=== Your task ===
Reproduce each record below exactly as written.

>>>

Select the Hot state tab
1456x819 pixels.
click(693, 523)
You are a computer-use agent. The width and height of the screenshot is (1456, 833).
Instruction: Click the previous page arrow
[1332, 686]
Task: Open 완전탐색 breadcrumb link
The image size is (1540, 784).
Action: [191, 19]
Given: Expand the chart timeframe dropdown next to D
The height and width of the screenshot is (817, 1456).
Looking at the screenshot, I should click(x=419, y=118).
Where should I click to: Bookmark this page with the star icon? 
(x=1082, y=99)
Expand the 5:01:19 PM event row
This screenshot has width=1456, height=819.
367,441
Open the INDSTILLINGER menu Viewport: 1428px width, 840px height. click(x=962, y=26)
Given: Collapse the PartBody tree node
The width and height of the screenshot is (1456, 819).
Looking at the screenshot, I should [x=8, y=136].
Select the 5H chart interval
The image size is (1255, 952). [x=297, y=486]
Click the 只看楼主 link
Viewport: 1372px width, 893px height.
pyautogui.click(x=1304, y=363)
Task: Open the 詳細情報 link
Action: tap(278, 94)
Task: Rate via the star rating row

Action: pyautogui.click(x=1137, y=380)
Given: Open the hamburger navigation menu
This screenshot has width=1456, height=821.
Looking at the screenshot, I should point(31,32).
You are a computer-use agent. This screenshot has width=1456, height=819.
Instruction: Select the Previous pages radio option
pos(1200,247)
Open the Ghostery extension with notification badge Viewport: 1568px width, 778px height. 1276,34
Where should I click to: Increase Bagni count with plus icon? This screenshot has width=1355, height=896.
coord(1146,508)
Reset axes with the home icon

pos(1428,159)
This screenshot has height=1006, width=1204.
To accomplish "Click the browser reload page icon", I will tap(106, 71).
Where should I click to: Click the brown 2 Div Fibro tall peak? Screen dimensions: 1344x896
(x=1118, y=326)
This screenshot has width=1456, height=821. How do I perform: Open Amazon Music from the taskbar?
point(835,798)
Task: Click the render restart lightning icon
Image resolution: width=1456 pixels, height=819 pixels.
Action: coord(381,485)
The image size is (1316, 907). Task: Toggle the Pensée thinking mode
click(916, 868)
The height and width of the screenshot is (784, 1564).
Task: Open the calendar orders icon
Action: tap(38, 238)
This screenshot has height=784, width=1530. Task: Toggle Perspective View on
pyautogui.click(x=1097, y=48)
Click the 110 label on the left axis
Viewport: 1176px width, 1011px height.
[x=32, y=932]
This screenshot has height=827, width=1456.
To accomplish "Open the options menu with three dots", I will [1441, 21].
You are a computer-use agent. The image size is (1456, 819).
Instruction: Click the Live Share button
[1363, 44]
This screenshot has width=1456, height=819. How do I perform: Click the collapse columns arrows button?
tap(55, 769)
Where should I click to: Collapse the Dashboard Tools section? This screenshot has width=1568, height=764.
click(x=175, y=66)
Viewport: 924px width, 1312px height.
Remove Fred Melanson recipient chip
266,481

<<<

=== Solution below ===
Select the Hot state tab
1456x819 pixels.
click(693, 523)
You are a computer-use agent. The width and height of the screenshot is (1456, 833).
Instruction: Click the previous page arrow
[1332, 686]
Task: Open 완전탐색 breadcrumb link
The image size is (1540, 784).
Action: [191, 19]
Given: Expand the chart timeframe dropdown next to D
The height and width of the screenshot is (817, 1456).
Looking at the screenshot, I should click(x=419, y=118).
Where should I click to: Bookmark this page with the star icon? 
(x=1082, y=99)
Expand the 5:01:19 PM event row
This screenshot has width=1456, height=819.
367,441
Open the INDSTILLINGER menu Viewport: 1428px width, 840px height. click(x=962, y=26)
Given: Collapse the PartBody tree node
The width and height of the screenshot is (1456, 819).
Looking at the screenshot, I should [x=8, y=136].
Select the 5H chart interval
The image size is (1255, 952). [x=297, y=486]
Click the 只看楼主 link
Viewport: 1372px width, 893px height.
pyautogui.click(x=1304, y=363)
Task: Open the 詳細情報 link
Action: tap(278, 94)
Task: Rate via the star rating row

Action: pyautogui.click(x=1137, y=380)
Given: Open the hamburger navigation menu
This screenshot has width=1456, height=821.
Looking at the screenshot, I should point(31,32).
You are a computer-use agent. This screenshot has width=1456, height=819.
Instruction: Select the Previous pages radio option
pos(1200,247)
Open the Ghostery extension with notification badge Viewport: 1568px width, 778px height. 1276,34
Where should I click to: Increase Bagni count with plus icon? This screenshot has width=1355, height=896.
coord(1146,508)
Reset axes with the home icon

pos(1428,159)
This screenshot has height=1006, width=1204.
To accomplish "Click the browser reload page icon", I will tap(106, 71).
Where should I click to: Click the brown 2 Div Fibro tall peak? Screen dimensions: 1344x896
(x=1118, y=326)
This screenshot has width=1456, height=821. How do I perform: Open Amazon Music from the taskbar?
point(835,798)
Task: Click the render restart lightning icon
Image resolution: width=1456 pixels, height=819 pixels.
Action: coord(381,485)
The image size is (1316, 907). Task: Toggle the Pensée thinking mode
click(916, 868)
The height and width of the screenshot is (784, 1564).
Task: Open the calendar orders icon
Action: tap(38, 238)
This screenshot has height=784, width=1530. Task: Toggle Perspective View on
pyautogui.click(x=1097, y=48)
Click the 110 label on the left axis
Viewport: 1176px width, 1011px height.
[x=32, y=932]
This screenshot has height=827, width=1456.
To accomplish "Open the options menu with three dots", I will [1441, 21].
You are a computer-use agent. The image size is (1456, 819).
Instruction: Click the Live Share button
[1363, 44]
This screenshot has width=1456, height=819. How do I perform: Click the collapse columns arrows button?
tap(55, 769)
Where should I click to: Collapse the Dashboard Tools section? This screenshot has width=1568, height=764.
click(x=175, y=66)
Viewport: 924px width, 1312px height.
Remove Fred Melanson recipient chip
266,481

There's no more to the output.